Уилл Айткен - Наглядные пособия (Realia) стр 25.

Шрифт
Фон

Сидим в обтянутой винилом кабинке на нижнем этаже заведения из разряда "цыпленок-гриль", изучаем простеганные бархатом меню. Монолит черного мрамора, где Оро заказал столик, выглядел так, словно сдерут там с тебя на порядок больше, нежели оно того стоит, а у меня, например, с этим делом проблемы. По правде говоря, ощущение такое, словно мне отвесили пощечину, причем непонятно за что. Но я напомнила себе, что здесь – чужая страна, и, невзирая на то что щеки пощипывает от унижения, ни в чем нельзя быть уверенной. Гермико тоже помалкивает, так что решаю проверить свою гипотезу.

– А что, это охрененное хамство или где? Гермико не поднимает глаз от меню.

– Что именно?

– То, что он выкинул.

– О, – она улыбается про себя, точно что-то вспомнила, – к этому привыкаешь.

– Я привыкать отказываюсь. Приглашает нас на ужин, а потом "кидает". И вообще кто такой мистер Дин?

– Джеймс Дин*, – поясняет Гермико, скорее обращаясь к меню, нежели ко мне.

– Держите меня четверо. В Оро четыре фута росту, большую часть своей жизни он тратит на поклоны – вот уж действительно "Бунтовщик без причины"!

Гермико закрывает меню.

– Ему позволено быть грубияном, даже нонконформистом.

* Дин Джеймс (1931-1955) – американский актер с крайне скандальной репутацией; в 24 года погиб, разбившись на "Порше-Спай-дер-550". Фильм "Бунтовщик без причины" Николаса Рея, где Дин сыграл главную роль, впоследствии стал манифестом целого молодежного поколения.

– Держу пари, он даже улицу переходит, страшно сказать, на красный свет.

Гермико глядит на меня ничего не выражающим взглядом: подошла официантка. .. – Ты уже выбрала?

– Думаю, возьму телячьих ребрышек, а к ним имбирное тофу.

Гермико излагает наш заказ официантке; платье ее – из той же темно-алой ткани с ворсистым рисунком, что пошла на обложку меню.

– Это я виновата. Не надо было мне приходить.

– Что еще за фигня?

– Ему хотелось побыть с тобой, Луиза.

Официантка возвращается и швыряет на стол две пластмассовые глазурованные чашки с разноцветным овощным салатом.

– А почему бы ему так и не сказать напрямую?

– Это прозвучало бы грубостью. Если ты и так знаешь, чего ему надо, зачем ему вообще что-то говорить?
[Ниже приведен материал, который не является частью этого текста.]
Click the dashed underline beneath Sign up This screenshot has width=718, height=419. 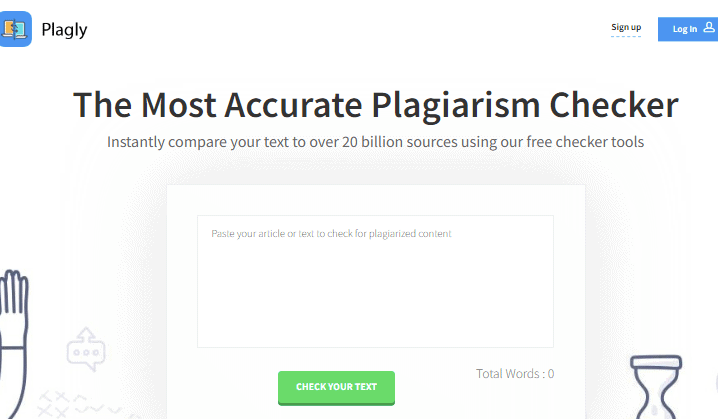pyautogui.click(x=626, y=36)
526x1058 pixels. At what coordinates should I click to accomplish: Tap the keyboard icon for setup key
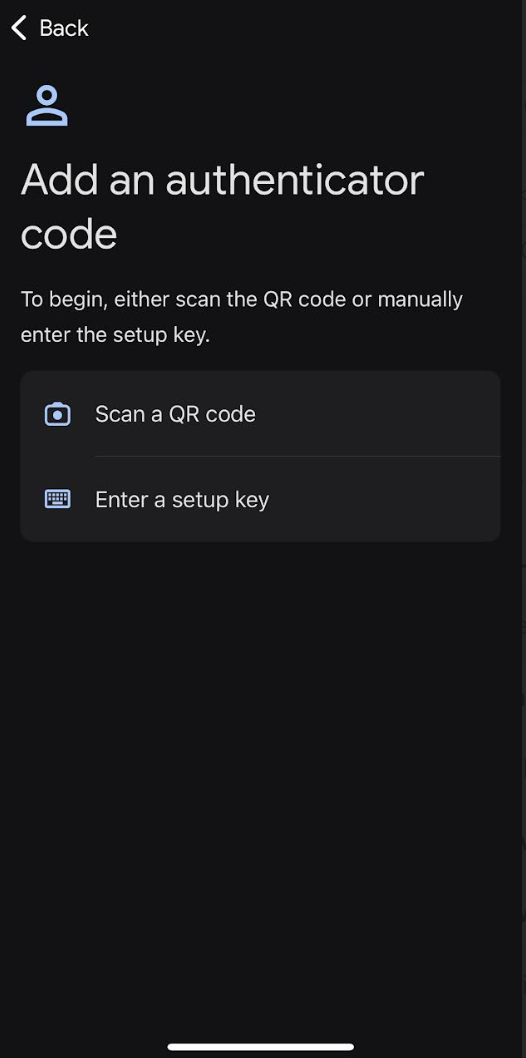pyautogui.click(x=57, y=499)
– А мне казалось, ему дозволено быть бунтарем.

Гермико одаривает меня взглядом из тех, с которыми я здесь на каждом шагу сталкиваюсь, а понимать начинаю только теперь. Означает он примерно следующее: "Даже если я объясню, все равно ты не поймешь, ты ведь не японка". А вслух говорит:

– Высказываться начистоту вовсе не считается у нас бунтарством; это просто-напросто глупость.

Мой рот набит салатом, слаще которого я в жизни своей не пробовала.

– Охрененно это все достает.

– Знаю. – Гермико накрывает мою руку своей. – Можно говорить начистоту?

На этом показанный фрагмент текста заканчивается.